The “clarification” comes days after Gopal, in an interview with HT, said there were several discussions on international platforms like Google and Quora about the origin of Pythagoras’ theorem and Newton’s theory.

“If you just go to Quora or Google, there’s a lot of debate and discussion and evidence that it was Baudhāyana (former Indian mathematician) who came up with this theory which was later adopted by Pythagoras. We don’t have denounced the theory, nor the teaching of the same will stop. We have only said that the origins are rooted in ancient India. I can send you the full text from Quora,” he had said.

The apple falling on Newton’s head that led him to the theory of gravity actually comes from ancient Kerala texts.

“With the aim of empowering children to become responsible citizens of a greater India in the future, some of the following suggestions can be implemented: encouraging a questioning attitude and not just accepting whatever say textbooks (or print/electronic/social media) as infallible truth, with a clear basis on how knowledge generation takes place and how fake news such as the Pythagorean theorem, an apple falling on the Newton’s head, etc. are created and propagated,” according to the position paper.

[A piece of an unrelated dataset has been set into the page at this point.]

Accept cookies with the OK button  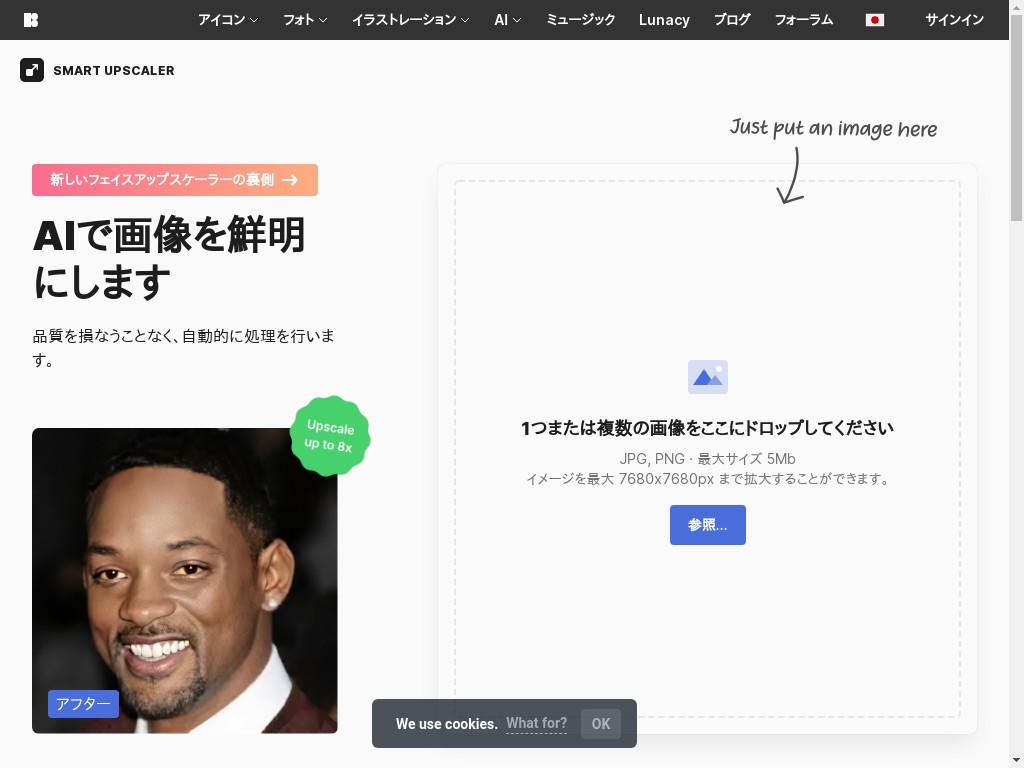click(x=600, y=724)
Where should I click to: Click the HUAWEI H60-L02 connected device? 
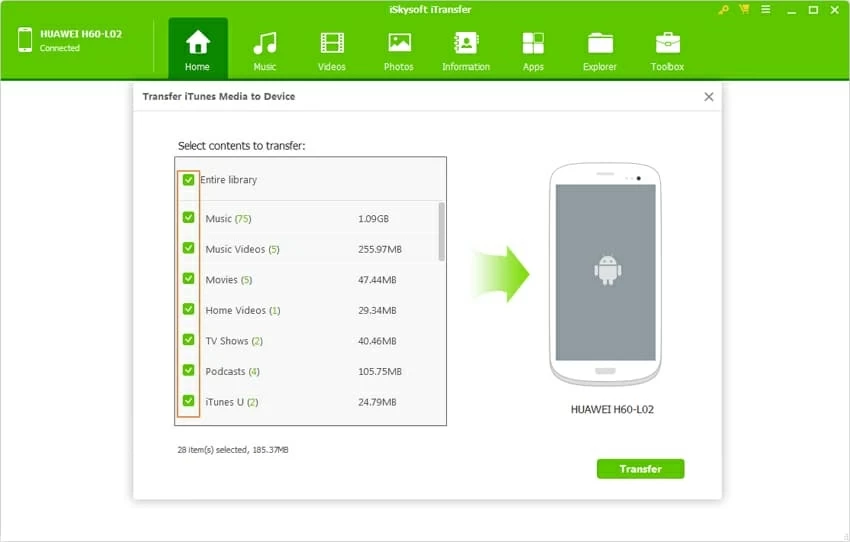click(x=70, y=40)
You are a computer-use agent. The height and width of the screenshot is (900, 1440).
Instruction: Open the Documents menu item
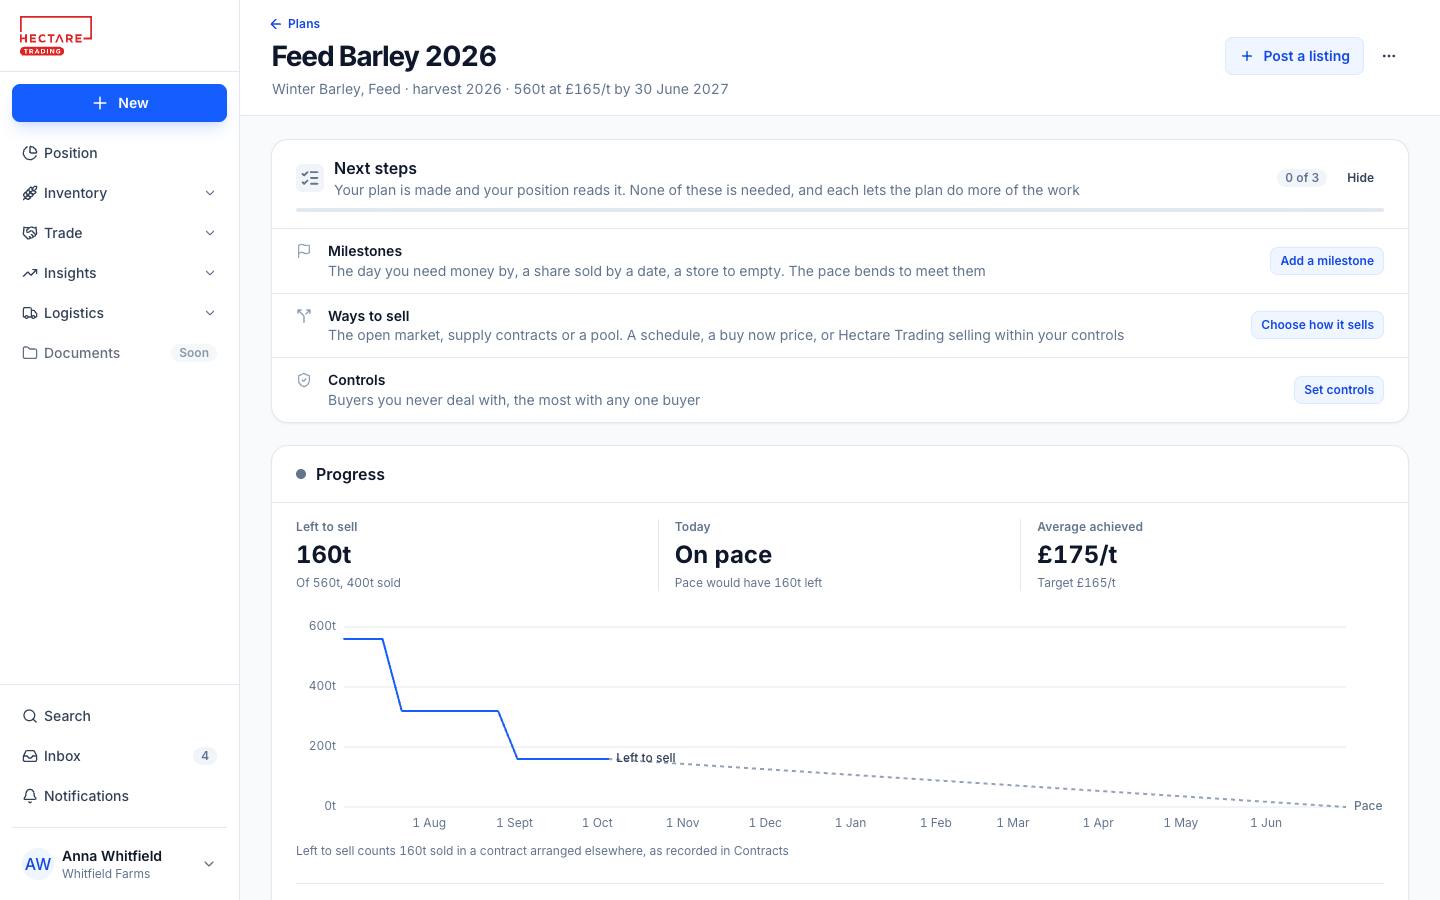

The stances, one of which even claims that eating eggs and meat lead to lifestyle disorders, have come under heavy criticism from academic experts and the political opposition, who accused the Bharatiya Janata Party (BJP) of trying to ‘saffronise’ school education.

With only a year to go until the elections in Karnataka, the position paper lends to the possibility that it has political overtones through which the BJP and its main backing groups like pro-Hindu organizations have attacked the hijab, the draft anti-conversion, halal, azaan and almost criminalize several activities associated with minority groups, people familiar with the developments said.